A time-based intuition of the discrete Fourier transform
December 14, 2024
Or: Why does multiplying some signal with some sines produce a frequency spectrum?
Intro
This is a discrete Fourier transform:
\[X_k=\sum_{n=0}^{N-1} x_n \cdot e^{-i2\pi k/Nn}\]It is complex, meaning the the sum \(X_k\) consists of two numbers, a real and an imaginary one.
\[\begin{align*} X_k &= \sum x_n \cdot (cos(2\pi k/Nn) - i\cdot sin(2\pi k/Nn)) \\ &= \sum x_n \cdot cos(2\pi k/Nn) - i\sum x_n \cdot sin(2\pi k/Nn) \\ Re(X_{k}) &= \sum x_n \cdot cos(2\pi k/Nn) \\ Im(X_{k}) &=-\sum x_n \cdot sin(2\pi k/Nn) \end{align*}\]So for a single index \(k\) the Fourier transform consists of two numbers \(Re(X_k)\) and \(Im(X_k)\).
How does this result in an approximation of the amplitude at a frequency inside a signal?
We have to remember that the signal x can be seen as a superposition of sine waves of various frequencies and phases.
\[x_n=\sum_m A_m \cdot sin(2 \pi f_m/R n +\phi_m) =\sum\theta_{m,n}\](\(R\) is the sample rate of the signal)

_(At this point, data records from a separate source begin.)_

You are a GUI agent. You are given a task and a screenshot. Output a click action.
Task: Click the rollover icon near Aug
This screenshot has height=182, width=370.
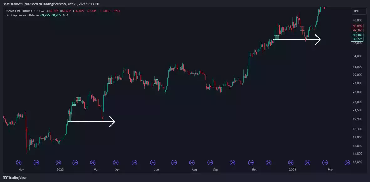(x=191, y=162)
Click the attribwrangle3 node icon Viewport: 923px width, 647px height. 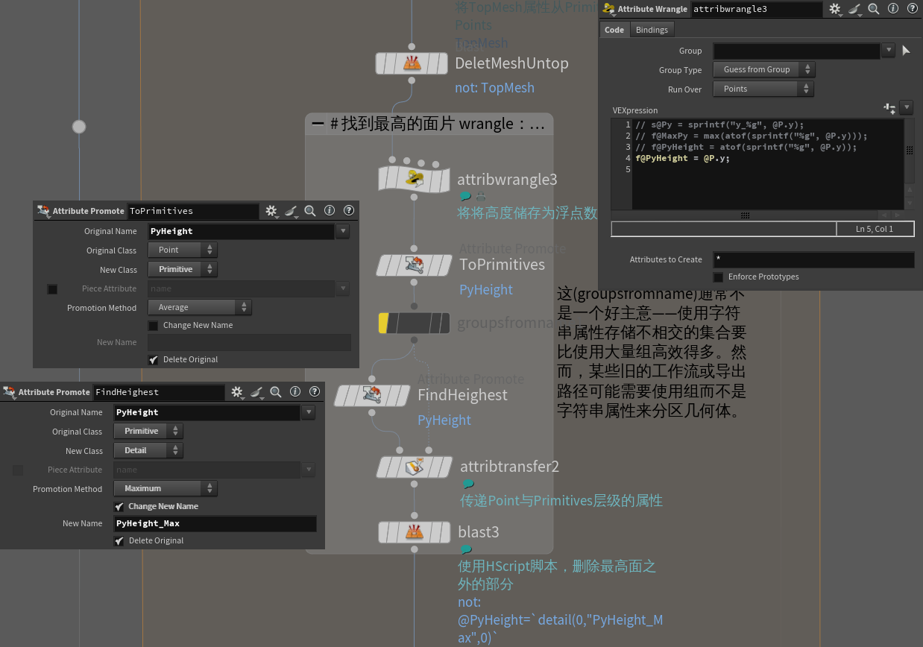(415, 179)
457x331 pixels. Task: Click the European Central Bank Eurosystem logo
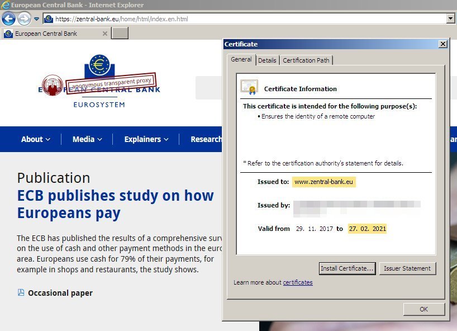(99, 82)
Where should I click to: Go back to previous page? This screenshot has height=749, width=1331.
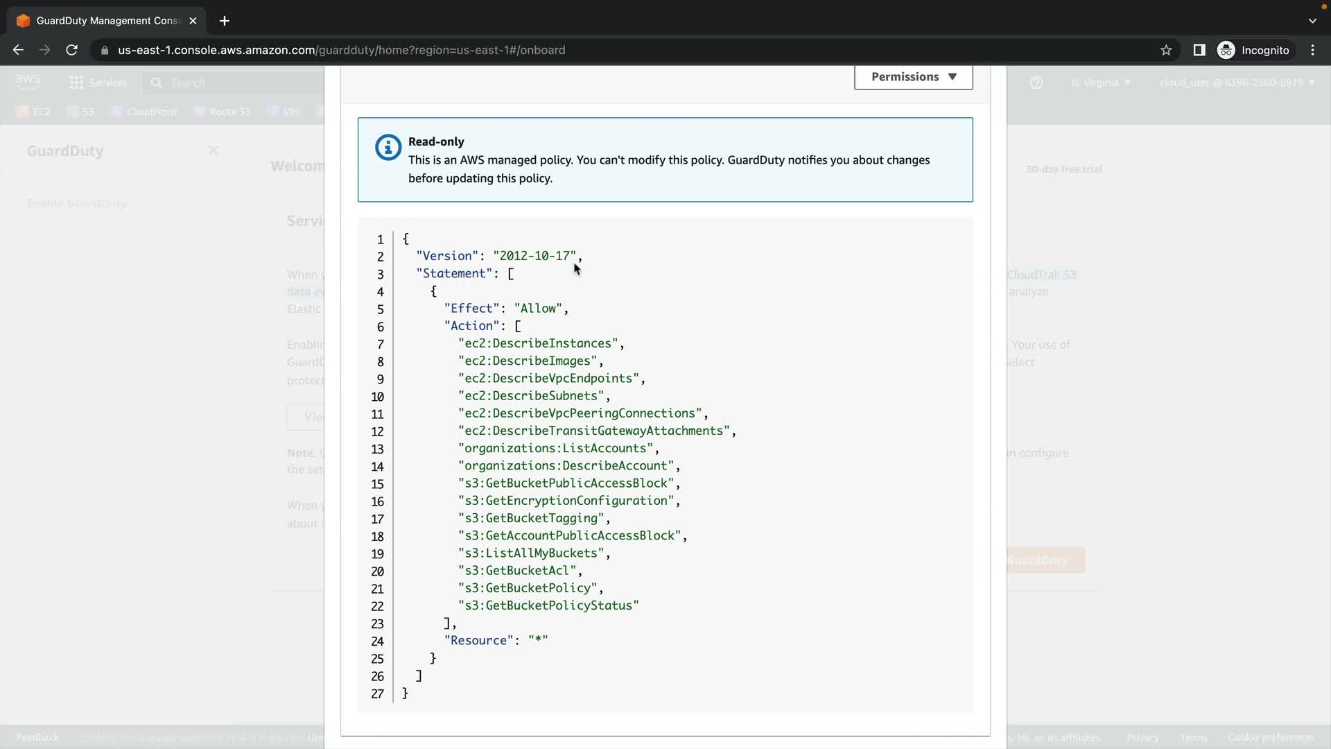pyautogui.click(x=19, y=50)
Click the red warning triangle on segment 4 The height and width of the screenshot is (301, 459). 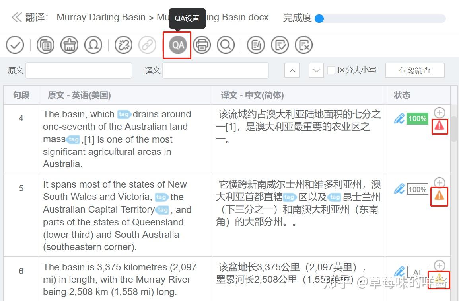pos(440,127)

If we insert this into \(Re(X_k)\), we get:
\[\begin{align*} Re(X_{k})&=\sum_n \sum_m \theta_{m,n} \cdot cos(2 \pi k/Nn) \\ &=\sum_n \theta_{0,n}\cdot cos(2\pi k/Nn)+\theta_{1,n}\cdot cos(2\pi k/Nn)+...\\ &=\sum_n \theta_{0,n}\cdot cos(2\pi k/Nn) + \sum_n \theta_{1,n} \cdot cos(2\pi k/Nn) + ... \end{align*}\]Every sinusoidal component of the signal can be viewed in isolation. And all of them are multiplied with the same \(cos\) function. Similar for \(Im(X_k)\). What does this mean?
Building an intuition
Let’s look at \(x_n=cos(2\pi \cdot \frac{7}{500} n)\), so a 7 hz cosine sampled at 500 hz. What happens, if we multiply this with cosines of various frequencies \(y_{n,f}=cos(2\pi\frac{f}{500}n)\) and plot the summed products over \(f\)?
Let’s break this down: The blue curve is the 7hz sine wave. The orange curve is basically our test curve which’s frequency we increase in every time step. The blue-filled area is the result of the multiplication of both sine waves. Notice how there are almost always the same amount of negative and positive areas, except for when the two sines are similar to one another.
So as becomes clear, when two sinusoids of the same frequency are multiplied with one another, the result becomes very positive, thus leading to a big area sum.
Or does it?
Let’s try the same, but this time we add a phase offset of 90 degrees, so \(x_n=cos(2\pi\frac{7}{500}n + \frac \pi 2)\):
The peak at 7 hz disappeared completely. Which is expected, since
\[\int sin(x)cos(x) dx = 0\]Now, one could argue, well multiply it with a sine then! What a coincidence then that this is what \(Im(X_k)\) does.
What would the plot look like if we used \(\vert X_k \vert=\sqrt{ Re(X_k)^2 + Im(X_k)^2 }\) to test against a 45 degree phase offset?
We’ve experimentally shown that the sum of the product of two sinusoids gives us an estimate of their amplitudes. At 0 degree phase difference, the estimate is accurate, and at 90 degree phase difference the estimate becomes zero. By performing a second estimate with a sinusoid 90 degrees apart from the first one, we have enough information to always produce an accurate estimate. Hence the real and imaginary part of the transform.
Arguing about the DFT in terms of a change of basis is more rigorous but I think this visualization is a good tool to build an intuition about the “magic” of the DFT.